Presidente argentina se compara a goleiro maltratado

Enquanto a Argentina garante vitórias na Copa do Mundo, a presidente Cristina Kirchner lida com uma crise de dívida e se sente como um goleiro que enfrenta uma eterna disputa por pênaltis e um árbitro que favorece o outro time.

REUTERS

24 de junho de 2014 | 08h18

"Posso ser goleira, porque a verdade é que cobram pênaltis contra mim, tiros livres, marcam com a mão, tenho o árbitro que nos prejudica em dois terços do tempo, mas cá estamos: impedindo os gols", afirmou Cristina ao final de seu discurso sobre a indústria automotiva da Argentina.

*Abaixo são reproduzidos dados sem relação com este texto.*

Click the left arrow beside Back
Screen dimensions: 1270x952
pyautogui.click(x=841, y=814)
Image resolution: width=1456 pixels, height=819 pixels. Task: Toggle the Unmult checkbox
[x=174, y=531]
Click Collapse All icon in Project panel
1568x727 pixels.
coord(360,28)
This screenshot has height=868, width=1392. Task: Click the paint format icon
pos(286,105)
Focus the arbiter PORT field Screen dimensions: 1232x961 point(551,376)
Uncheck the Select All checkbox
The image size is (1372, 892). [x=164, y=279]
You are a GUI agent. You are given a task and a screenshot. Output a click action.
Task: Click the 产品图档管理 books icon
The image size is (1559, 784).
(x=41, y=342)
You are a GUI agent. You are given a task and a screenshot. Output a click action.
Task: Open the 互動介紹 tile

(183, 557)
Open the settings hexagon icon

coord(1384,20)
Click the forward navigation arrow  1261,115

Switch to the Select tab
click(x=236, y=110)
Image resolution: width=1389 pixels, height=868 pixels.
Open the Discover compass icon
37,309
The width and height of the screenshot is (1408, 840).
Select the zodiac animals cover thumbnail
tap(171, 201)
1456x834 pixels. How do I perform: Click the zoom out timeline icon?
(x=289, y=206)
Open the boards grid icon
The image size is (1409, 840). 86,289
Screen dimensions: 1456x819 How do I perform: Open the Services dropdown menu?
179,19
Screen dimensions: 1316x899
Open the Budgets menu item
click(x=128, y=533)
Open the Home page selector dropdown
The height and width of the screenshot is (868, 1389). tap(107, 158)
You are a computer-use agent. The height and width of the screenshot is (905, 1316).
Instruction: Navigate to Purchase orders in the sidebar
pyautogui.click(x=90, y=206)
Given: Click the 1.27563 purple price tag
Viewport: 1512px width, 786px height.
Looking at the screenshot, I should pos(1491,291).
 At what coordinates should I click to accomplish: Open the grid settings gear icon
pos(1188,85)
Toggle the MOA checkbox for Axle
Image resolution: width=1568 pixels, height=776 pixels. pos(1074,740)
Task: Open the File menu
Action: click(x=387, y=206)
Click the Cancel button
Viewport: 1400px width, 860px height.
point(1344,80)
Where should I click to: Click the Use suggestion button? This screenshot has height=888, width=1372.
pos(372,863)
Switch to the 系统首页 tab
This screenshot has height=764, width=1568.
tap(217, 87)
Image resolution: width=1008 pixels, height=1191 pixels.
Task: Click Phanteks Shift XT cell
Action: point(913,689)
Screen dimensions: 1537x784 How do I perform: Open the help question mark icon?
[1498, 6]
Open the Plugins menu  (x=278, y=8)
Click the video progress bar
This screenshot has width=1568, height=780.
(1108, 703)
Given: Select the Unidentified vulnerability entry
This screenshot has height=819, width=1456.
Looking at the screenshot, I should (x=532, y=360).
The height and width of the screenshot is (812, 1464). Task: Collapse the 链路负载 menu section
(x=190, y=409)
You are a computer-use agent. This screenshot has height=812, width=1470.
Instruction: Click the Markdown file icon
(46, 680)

Cristina não mencionou a atual batalha com investidores que se recusaram a participar de reestruturações de dívida depois do catastrófico default da Argentina em 2002, que deixou milhões de pessoas na pobreza.

Mas ela criticou os credores no passado, chamando-os de abutres, que compraram os títulos a um preço baixo para levar a Argentina aos tribunais e cobrar seu valor completo.

Seu governo também criticou os tribunais dos Estados Unidos por levar a terceira maior economia da América Latina à beira de um novo default.

Mas depois de um importante revés legal nos tribunais na semana passada, Cristina suavizou o tom e aceitou negociar com os detentores de dívida não reestruturada, algo que ela havia prometido que não faria.

A Copa do Mundo no Brasil está ofuscando a saga sobre a dívida para muitos na Argentina, onde a estrela Lionel Messi carrega as esperanças de um terceiro título.

"Continuamos", disse Cristina, rodeada por imagens da ex-primeira dama Eva Perón. "Vamos continuar jogando no campo e em um ataque podemos fazer outro gol."